【5月5日 AFP】フランスのエリザベット・ボルヌ(Elisabeth Borne)交通担当相は、急増した電動キックスケーターが歩行者の妨げになっていることから、今年9月から電動キックスケーターの歩道での運転を禁止すると明らかにした。

 首都パリに昨年登場した電動キックスケーターは急激にその数を増やし、現在では数社が運用する計1万5000台のスクーターが街にあふれている。その数は今年末までに4万台になると予想されている。

 ボルヌ交通担当相は4日の日刊紙パリジャン(Le Parisien)で、今年9月から歩道で電動キックスケーターやモノホイール、パーソナルトランスポーター、ホバーボードに乗ることを禁止し、違反した場合は135ユーロ(約1万7000円)の罰金を科すと述べた。

 ボルヌ交通担当相は、これらの乗り物の利用者は「歩行者が壁際に押しやられないように」、車道または自転車専用道を利用しなければならないと語った。もっとも、動力を切っていればこれらの乗り物を押して歩道を歩くことは認められるという。

 大きな人気を集めているこれら個人用の乗り物についてボルヌ交通担当相は、「(流行が)瞬く間に、ある種の無秩序状態の中で起きてしまった」と指摘した。

 電動キックスケーターのレンタルサービスは、米国に拠点を置く「ライム(Lime)」やバード(Bird)、そして最近では配車サービス世界大手の米ウーバー・テクノロジーズ(Uber Technologies)も参入し、多くの都市で人気を博している。

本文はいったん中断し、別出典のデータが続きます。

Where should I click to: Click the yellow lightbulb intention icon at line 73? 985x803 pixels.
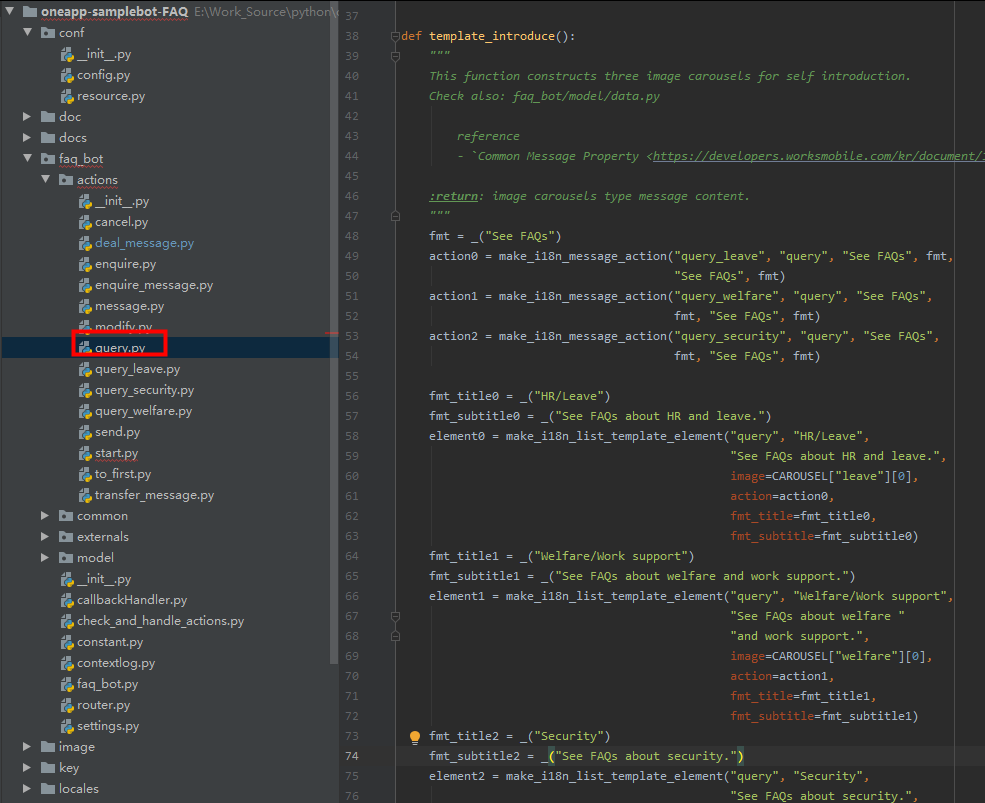click(x=414, y=736)
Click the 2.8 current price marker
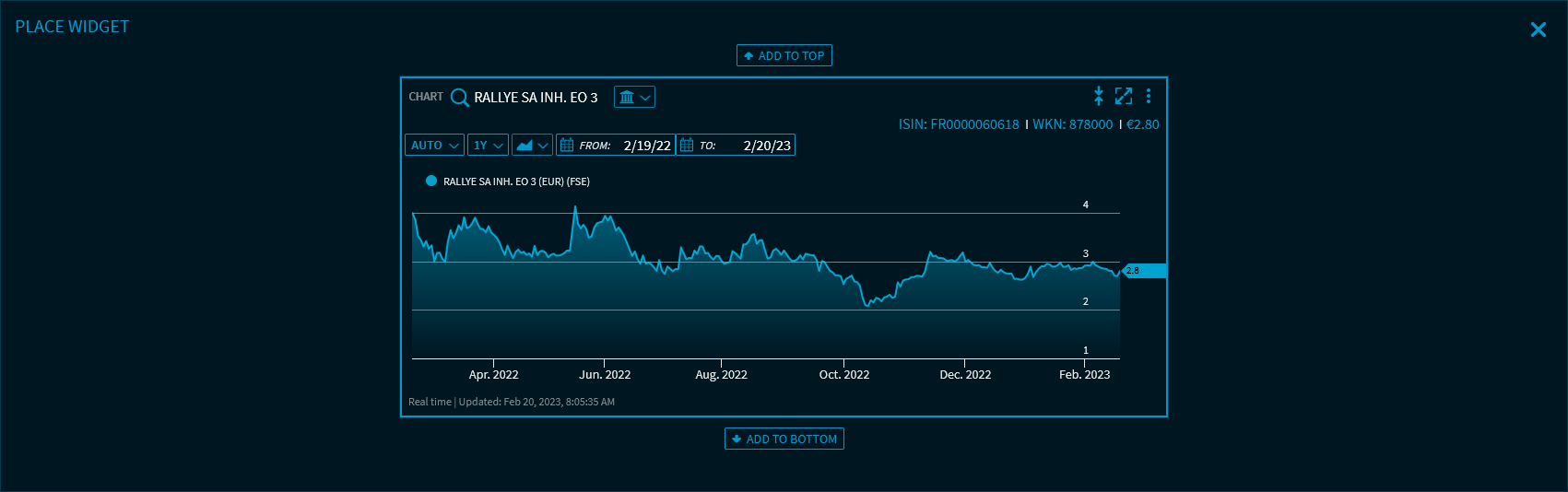1568x492 pixels. coord(1144,271)
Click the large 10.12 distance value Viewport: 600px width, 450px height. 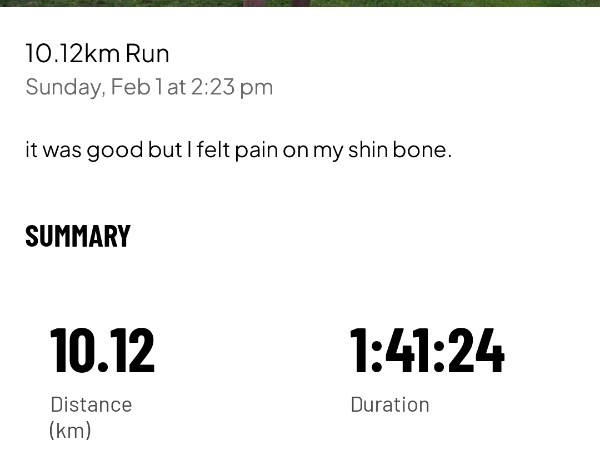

 ペルーは先週、歩道と歩行者エリアでの電動キックスケーター運転を禁止しており、フランスの動きはそれに続くものだ。ドイツのベルリン市当局は電動キックスケーターに関する厳しい規則を作成したほか、スペインの人気観光地バルセロナ(Barcelona)ではスクーターのレンタルサービス自体が禁止された。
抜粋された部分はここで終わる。